To date, only two of the 26 women whose bodies were recovered November 3 by Spanish rescue ships have been identified: Marian Shaka, a Muslim, and Osato Osara, a Christian.
Prosecutors are working to contact relatives of the others, using phone numbers the women had hidden in their clothes before setting off from Libya’s lawless shores.
So far, investigators have reached family members of three of them. Relatives were able to provide general descriptions of their girls and confirmed they hadn’t heard from them.
Autopsies showed all but one drowned. The other had internal bleeding from a ruptured liver as a result of blunt trauma before falling in the water. None bore signs of recent physical or sexual abuse, prosecutors said in a statement Friday. Two of the women were pregnant.
Overall, 100 people were believed to have drowned in the crossing. The other bodies were lost at sea. They had all set off aboard a blue rubber raft. Sixty-four survived.
On Friday, 26 wooden coffins were laid out in a circle in the middle of Salerno’s cemetery for the interfaith funeral ceremony. There was no indication the Nigerian Embassy or Consulate sent a representative.
Salerno Archbishop Luigi Moretti told the crowd that the women “lost their lives as they were seeking freedom and a better life.”

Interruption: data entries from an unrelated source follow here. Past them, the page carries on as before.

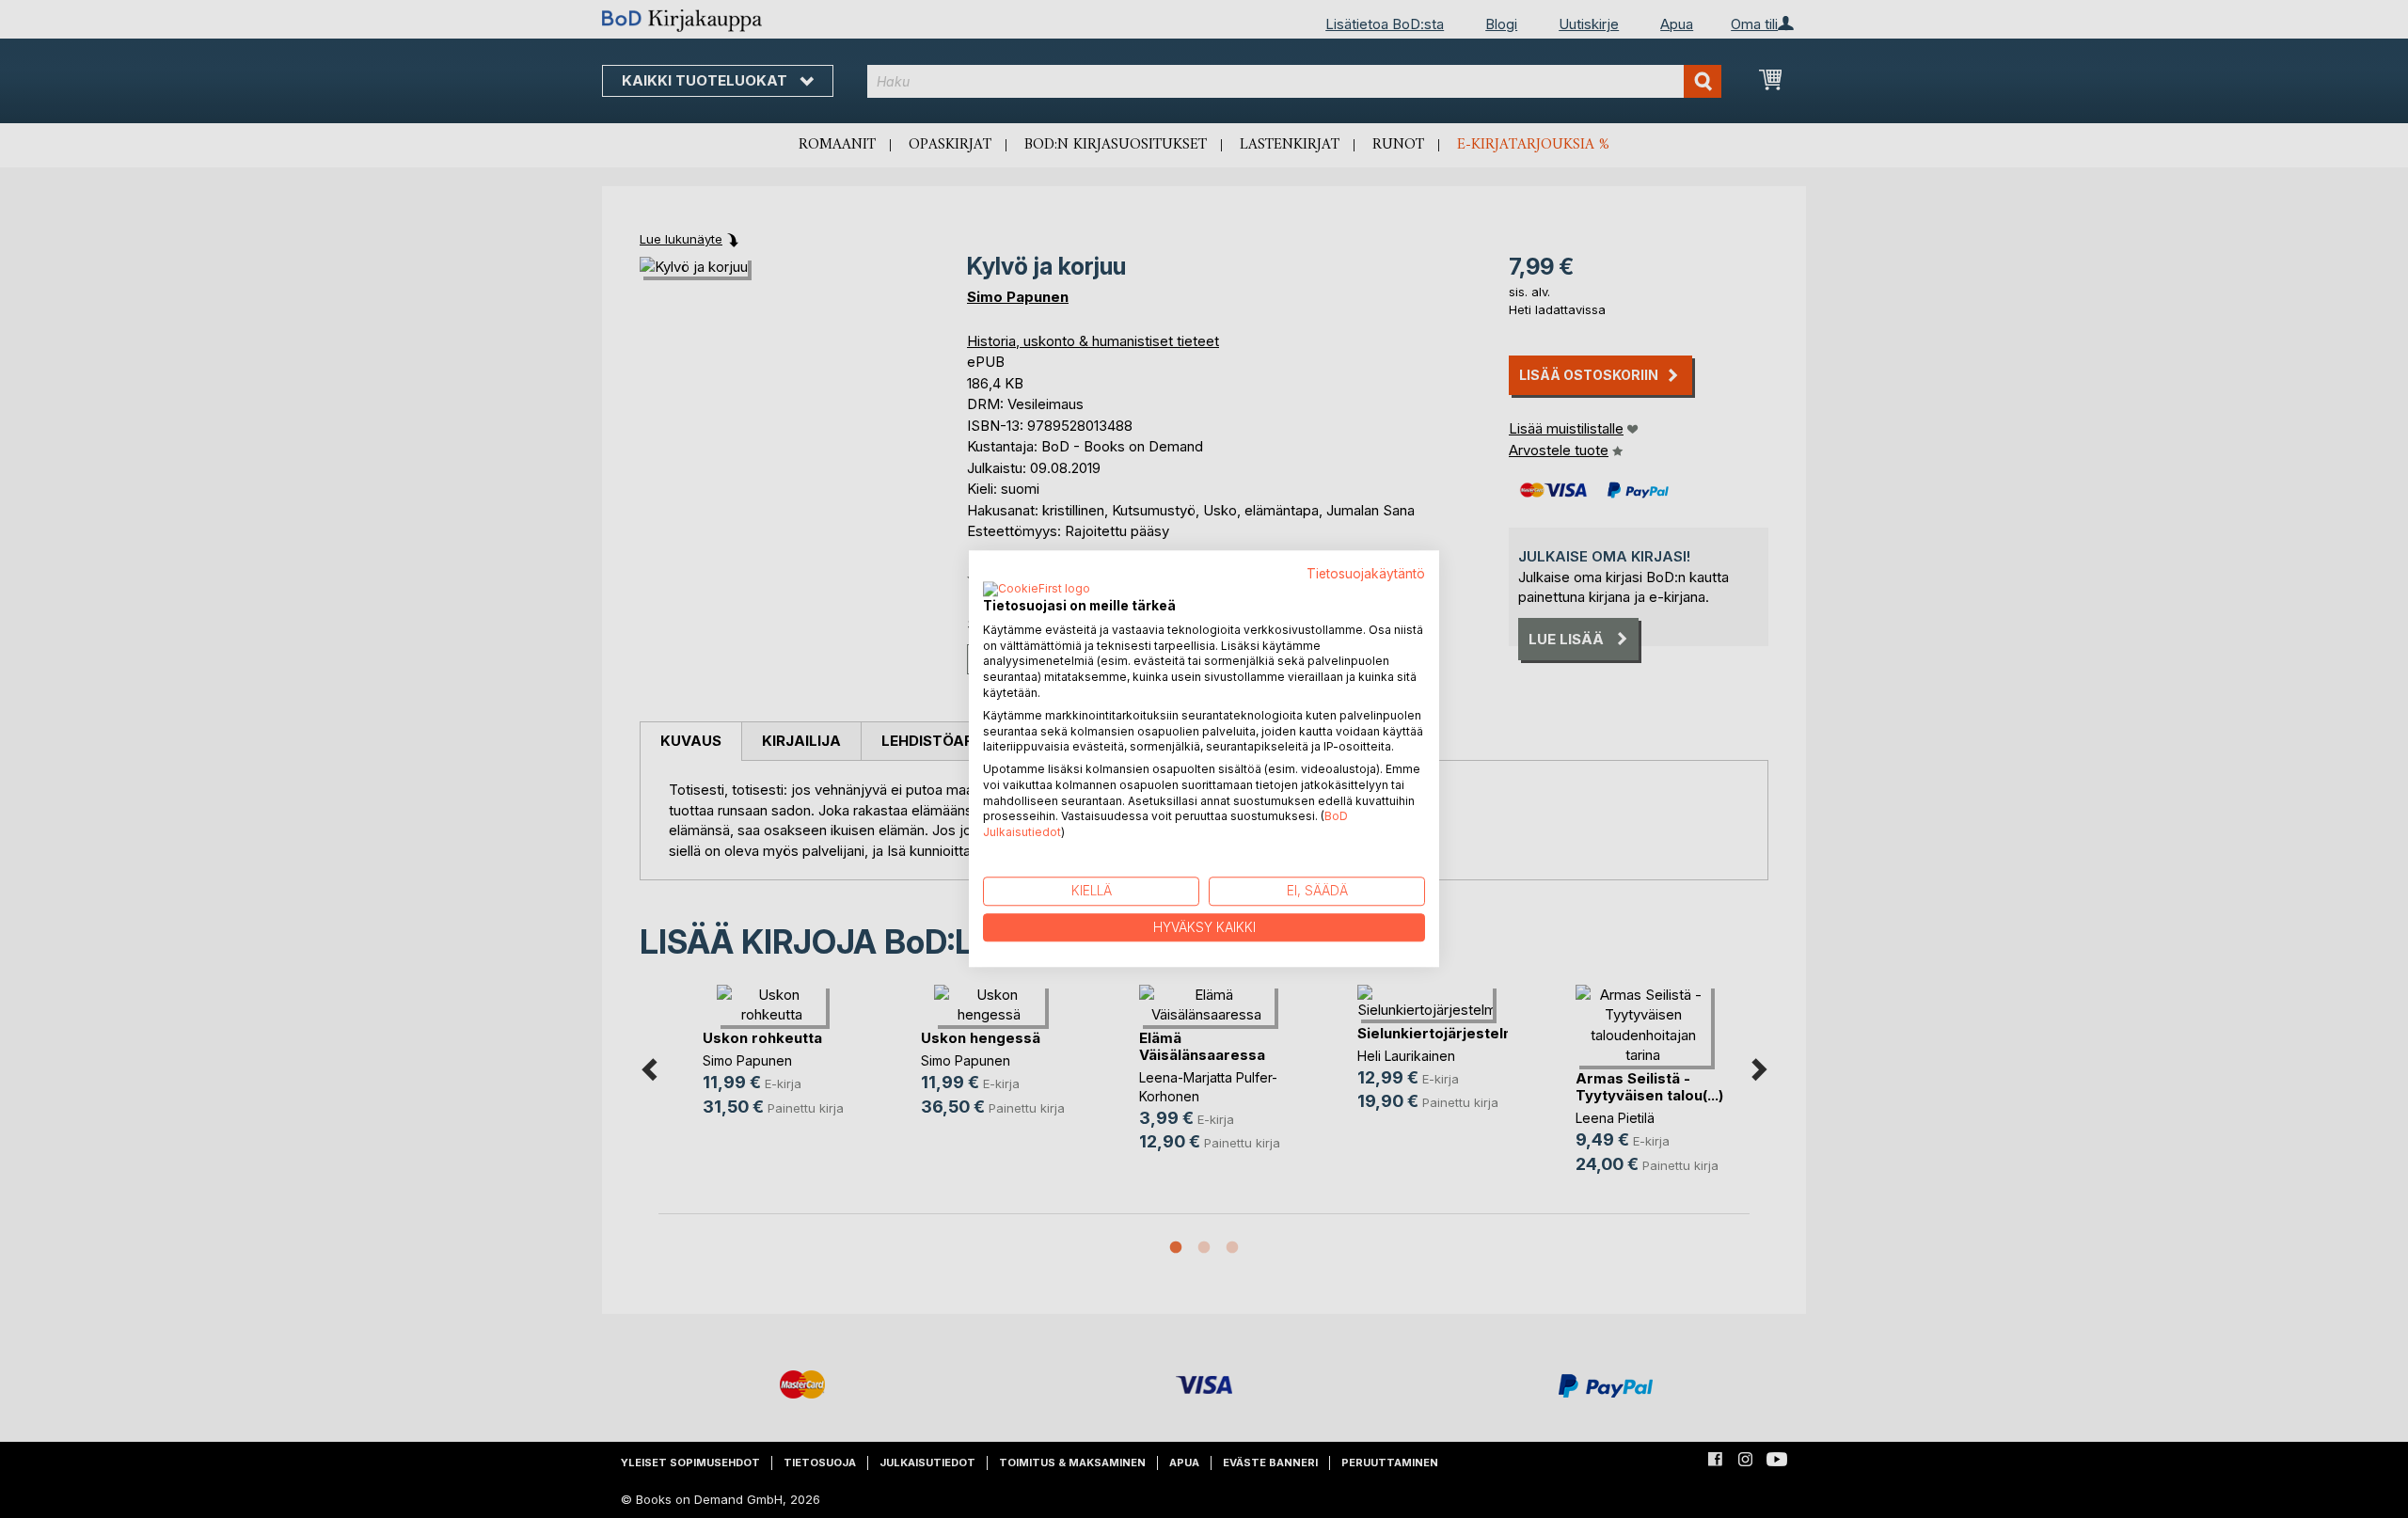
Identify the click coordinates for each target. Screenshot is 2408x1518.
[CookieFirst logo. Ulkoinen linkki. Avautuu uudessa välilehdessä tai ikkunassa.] (1036, 589)
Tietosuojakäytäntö (1366, 573)
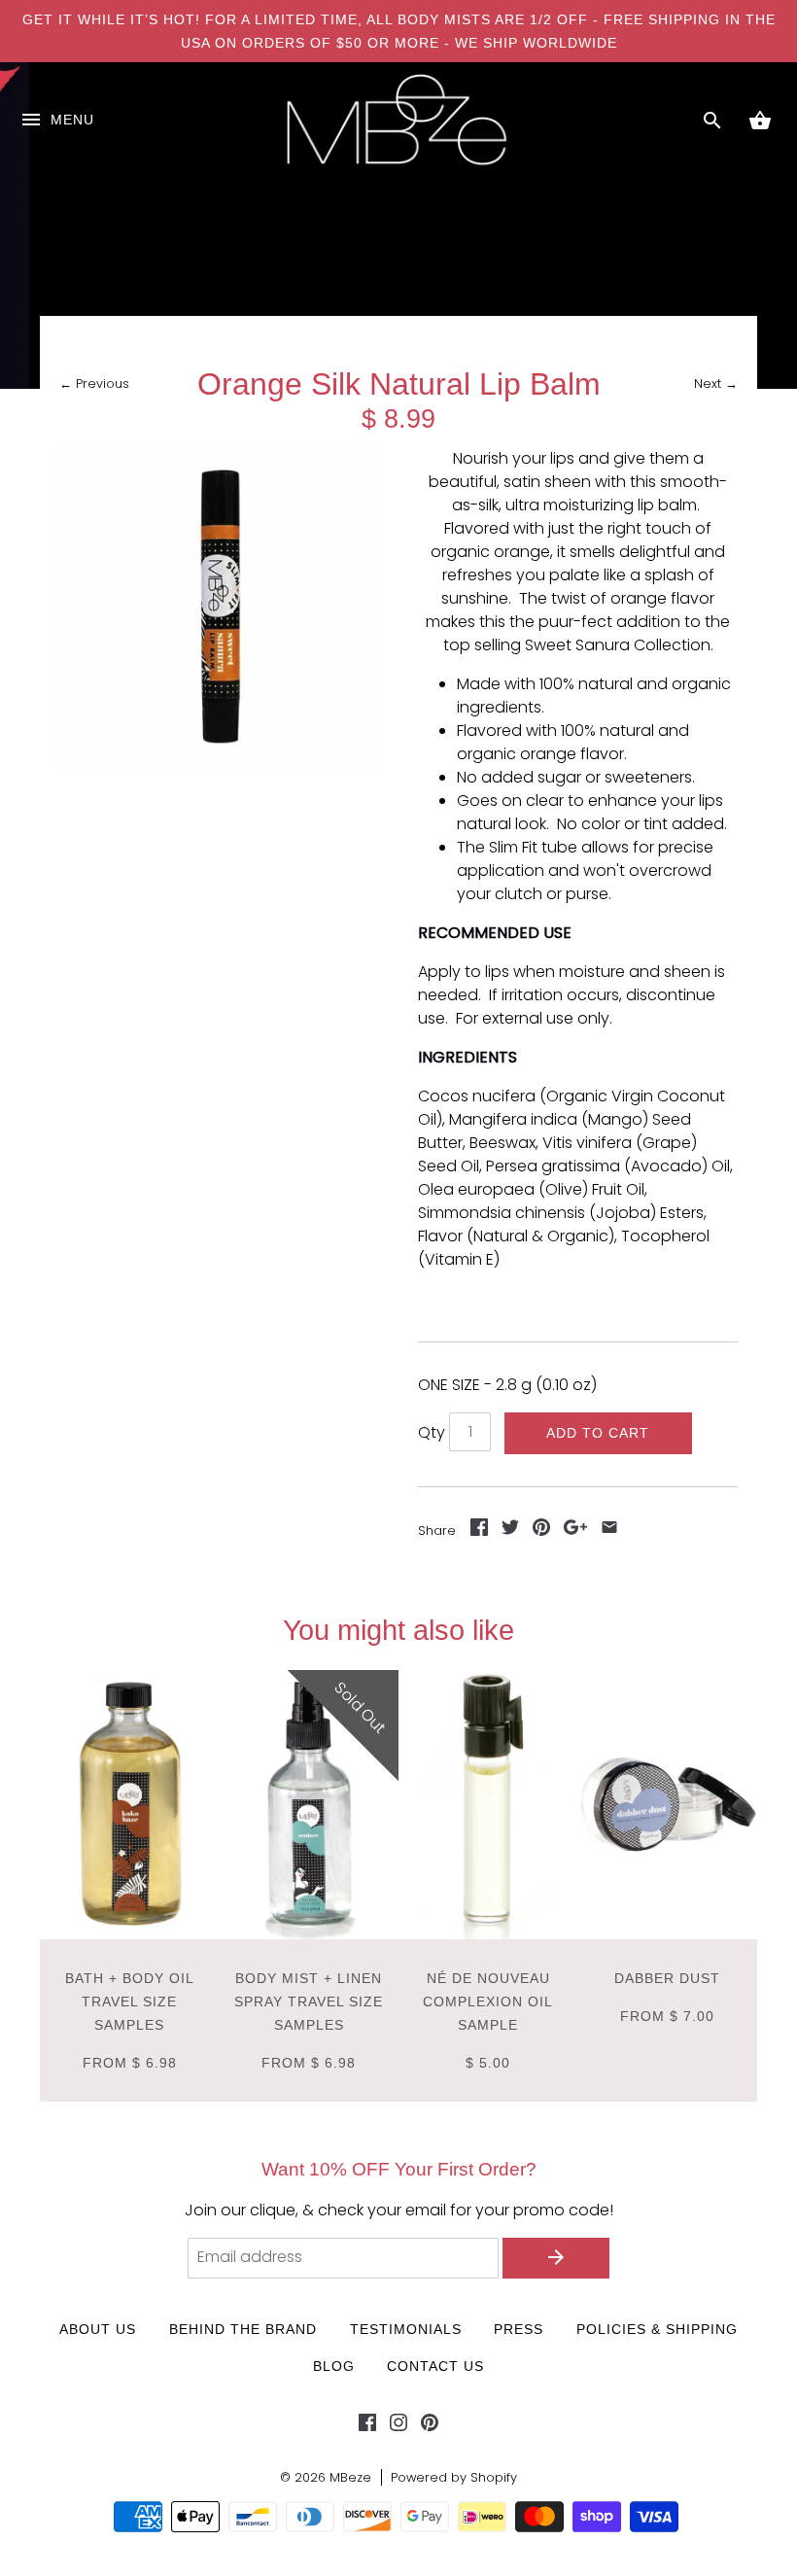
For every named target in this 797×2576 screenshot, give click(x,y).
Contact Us (435, 2366)
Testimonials (406, 2329)
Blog (334, 2366)
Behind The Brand (243, 2329)
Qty (431, 1432)
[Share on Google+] (575, 1530)
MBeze (350, 2477)
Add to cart (597, 1433)
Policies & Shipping (657, 2329)
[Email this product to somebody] (609, 1530)
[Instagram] (398, 2426)
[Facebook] (367, 2426)
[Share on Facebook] (479, 1530)
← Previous (94, 383)
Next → (716, 383)
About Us (97, 2329)
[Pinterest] (429, 2426)
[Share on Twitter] (510, 1530)
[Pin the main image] (541, 1530)
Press (518, 2329)
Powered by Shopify (454, 2477)
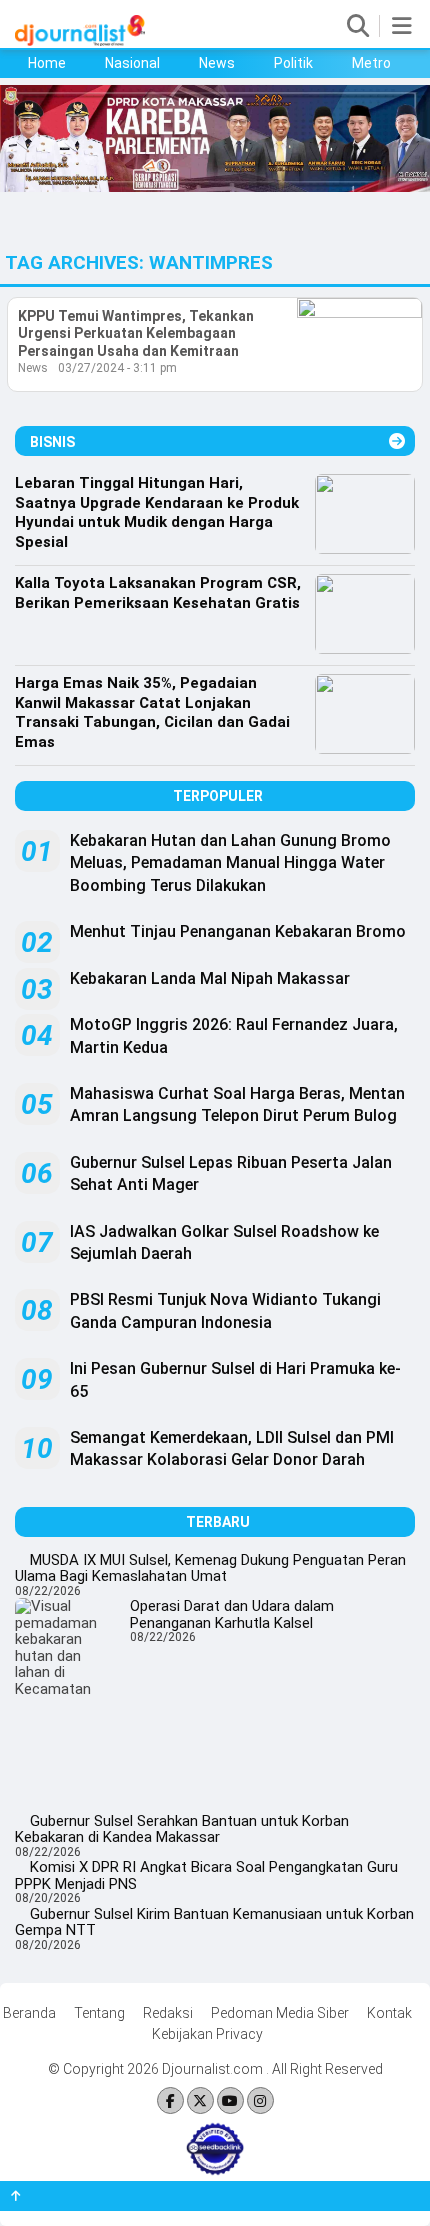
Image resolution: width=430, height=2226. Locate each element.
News (217, 63)
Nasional (132, 63)
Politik (293, 63)
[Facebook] (170, 2101)
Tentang (99, 2013)
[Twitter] (200, 2101)
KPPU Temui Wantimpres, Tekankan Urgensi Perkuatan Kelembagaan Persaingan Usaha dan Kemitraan (136, 333)
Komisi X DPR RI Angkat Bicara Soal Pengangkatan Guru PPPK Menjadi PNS (206, 1875)
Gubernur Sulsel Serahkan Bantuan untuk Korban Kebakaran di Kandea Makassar (182, 1829)
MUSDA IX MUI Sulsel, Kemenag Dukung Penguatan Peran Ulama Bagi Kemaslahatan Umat (210, 1568)
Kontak (389, 2013)
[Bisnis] (397, 441)
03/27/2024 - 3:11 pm (117, 368)
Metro (371, 63)
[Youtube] (230, 2101)
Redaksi (168, 2013)
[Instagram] (260, 2101)
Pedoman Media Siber (280, 2013)
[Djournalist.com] (80, 41)
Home (47, 63)
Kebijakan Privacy (207, 2034)
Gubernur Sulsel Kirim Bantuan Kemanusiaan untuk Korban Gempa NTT (214, 1922)
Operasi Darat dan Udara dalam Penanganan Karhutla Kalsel (232, 1614)
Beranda (29, 2013)
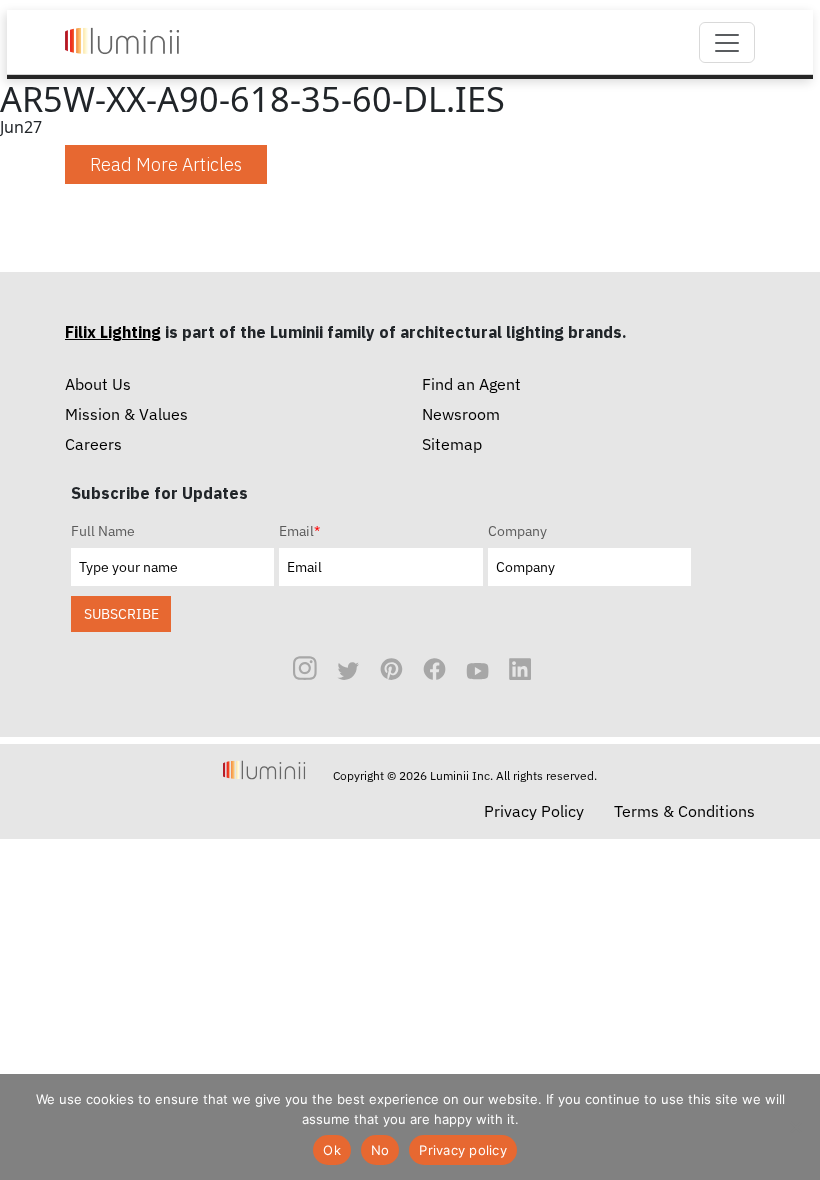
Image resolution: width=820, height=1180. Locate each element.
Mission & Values (126, 414)
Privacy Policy (534, 811)
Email (299, 531)
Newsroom (461, 414)
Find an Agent (471, 384)
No (380, 1150)
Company (517, 531)
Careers (93, 444)
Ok (332, 1150)
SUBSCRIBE (121, 613)
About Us (98, 384)
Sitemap (452, 444)
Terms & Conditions (684, 811)
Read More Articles (166, 164)
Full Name (103, 531)
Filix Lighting (113, 332)
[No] (795, 1127)
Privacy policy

“And we give the last farewell not only to the 26 girls but also to two lives that these girls were carrying in their wombs,” he added.
Imam Abderrhmane Es Sbaa offered a prayer before he and Moretti blessed the coffins, with Moretti sprinkling holy water on them. The crowd silently passed by, placing white roses on each one.
Overall this year, nearly 168,000 migrants have arrived in Italy, a 32-percent decline over last year thanks to a deal Italy struck with the Libyan government and its militias to curb the exodus. The U.N. refugee agency estimates around 3,000 have died trying, though the number is likely much higher given the unknown number of shipwrecks that are never reported.
It’s not clear whether the 26 women were part of the huge human trafficking business that brings thousands of Nigerian women to Italy every year to work as prostitutes.
The past three years have seen a 600-percent increase in potential sex trafficking victims arriving in Italy, most of them from Nigeria, according to the International Organization for Migrants (IOM).
IOM statistics show 1,454 girls arrived from Nigeria in 2014 and the number soared to 11,009 in 2016.
Alessandra Galatro, who works to help young Nigerian women escape prostitution, came to the funeral with a group of Nigerian girls who stood at a distance during the ceremony then shyly approached the coffins at the end, gently touching them one by one.
“It is not easy for them because they have all made that crossing, that journey,” Galatro said. “The cruelty that these women faced in Libya, they all experienced.”